Club insurance normally covers only the leaders and only if they follow the provider's handbook which I've only ever seen one do. Riders have to get their own liability insurance, whether household, bike or through club affiliation membership of HSBC UK BC or Cuk. Again, I've only seen one club (Fnrttc) even try to check that, asdiscussed in past threads.


----------



## phillip scott (10 Sep 2019)

Well I asked the person in question & it turned out that it was a bit of a rant at the establishment as they were not happy regarding the running of the club. I suggested they raise the concerns at the club meeting and even join the committee as previously asked but again they declined. I actually feel they are being a little unfair but everyone views things differently I guess.


----------



## DCLane (11 Sep 2019)

phillip scott said:


> Well I asked the person in question & it turned out that it was a bit of a rant at the establishment as they were not happy regarding the running of the club. I suggested they raise the concerns at the club meeting and even join the committee as previously asked but again they declined. I actually feel they are being a little unfair but everyone views things differently I guess.



OK then. So if they don't like the club AND won't help turn it around my view would be they can shove off and ride on their own.


----------



## Kempstonian (11 Sep 2019)

DCLane said:


> OK then. So if they don't like the club AND won't help turn it around my view would be they can shove off and ride on their own.


That's exactly what would have happened with the club I was in. If he's that bothered about how the club is run he should go and join another club - or start his own.


----------



## screenman (11 Sep 2019)

One of the most helpful guys at our club events did not belong to it, for over 50 years he helped out and joined in on most rides, his wife was a member but he was a member of another local club.


----------



## mjr (11 Sep 2019)

DCLane said:


> OK then. So if they don't like the club AND won't help turn it around my view would be they can shove off and ride on their own.
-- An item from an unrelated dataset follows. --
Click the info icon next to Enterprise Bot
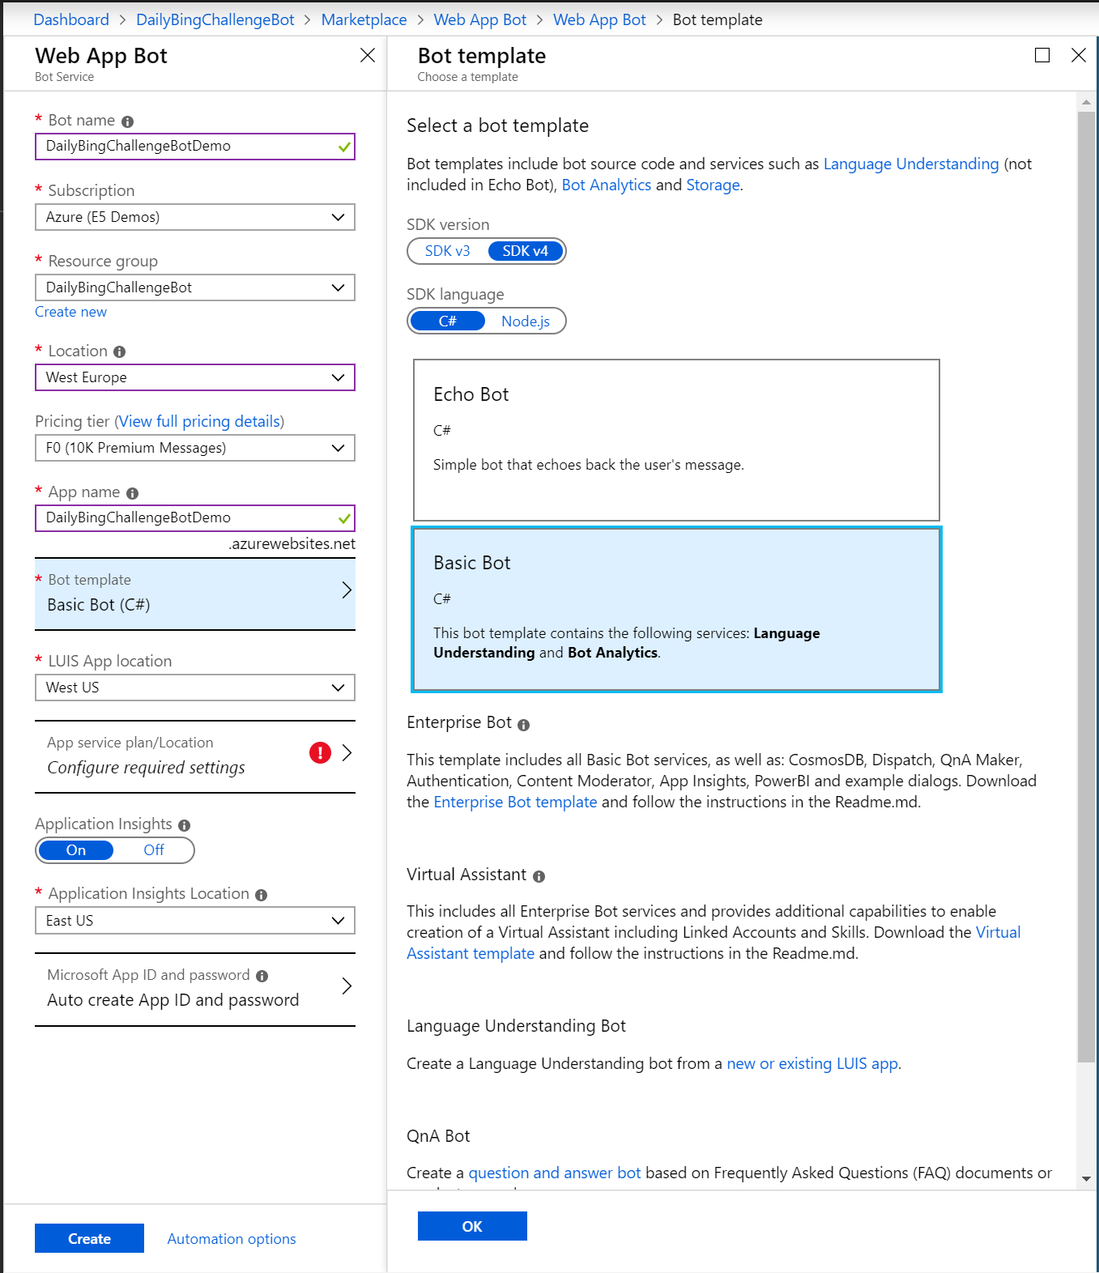Screen dimensions: 1099x1273 (x=524, y=725)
Again the simple question: shoving them off would be assault so how exactly are you gonna make them ride on their own?


----------



## screenman (11 Sep 2019)

It is sad that we have to have them and us in cycling.


----------



## Rusty Nails (11 Sep 2019)

screenman said:


> It is sad that we have to have them and us in cycling.



It is sad. But unfortunately cycling is no different to other specialist activities. Cliques form due to all sorts of spurious reasons.


----------



## DCLane (11 Sep 2019)

mjr said:


> Again the simple question: shoving them off would be assault so how exactly are you gonna make them ride on their own?



'telling them to shove off' _isn't_ actually physical contact. 

There's ways of being appropriate/not unpleasant and effective verbally.


----------



## screenman (11 Sep 2019)

A club ride is a bunch of cyclist going for a ride I just cannot see the reason to exclude somebody. Maybe it is just my old fashioned way of thinking, I sure can remember non member cyclist on club runs back in the sixties.


----------



## mjr (11 Sep 2019)

DCLane said:


> There's ways of being appropriate/not unpleasant and effective verbally.


Which strangely cannot be committed to words in a post on this forum?


----------



## Venod (11 Sep 2019)

screenman said:


> A club ride is a bunch of cyclist going for a ride I just cannot see the reason to exclude somebody. Maybe it is just my old fashioned way of thinking, I sure can remember non member cyclist on club runs back in the sixties.



I agree about club rides in the past, you would get a mix of riders not all club members, where it changed I think is the insurance requirements and abiding by BCF rules, I am relating this to my last club who were very officious about this, spoiling a good club IMO.
I understand the concerns of the ride organises regarding this but I find it a bit draconian and not what I want my cycling to be about.


----------



## mustang1 (12 Sep 2019)

Give all the paying members a large note to put on their club jersies with the name of the non payer saying "this guy is not a club member".


----------



## straas (12 Sep 2019)

Don't think I'd be overly bothered - but if everyone took the same attitude the club wouldn't function, so it seems quite selfish really.

Most clubs let you ride a few times before joining, if you actively don't want to pay after that, then set up your own club or ride solo.

It'd be like setting up a street party, and one house refusing to do anything to contribute, but then attending, eating the shared food and drink, then going home without helping to clear up.


----------



## mjr (12 Sep 2019)

straas said:


> Don't think I'd be overly bothered - but if everyone took the same attitude the club wouldn't function, so it seems quite selfish really.
> 
> Most clubs let you ride a few times before joining, if you actively don't want to pay after that, then set up your own club or ride solo.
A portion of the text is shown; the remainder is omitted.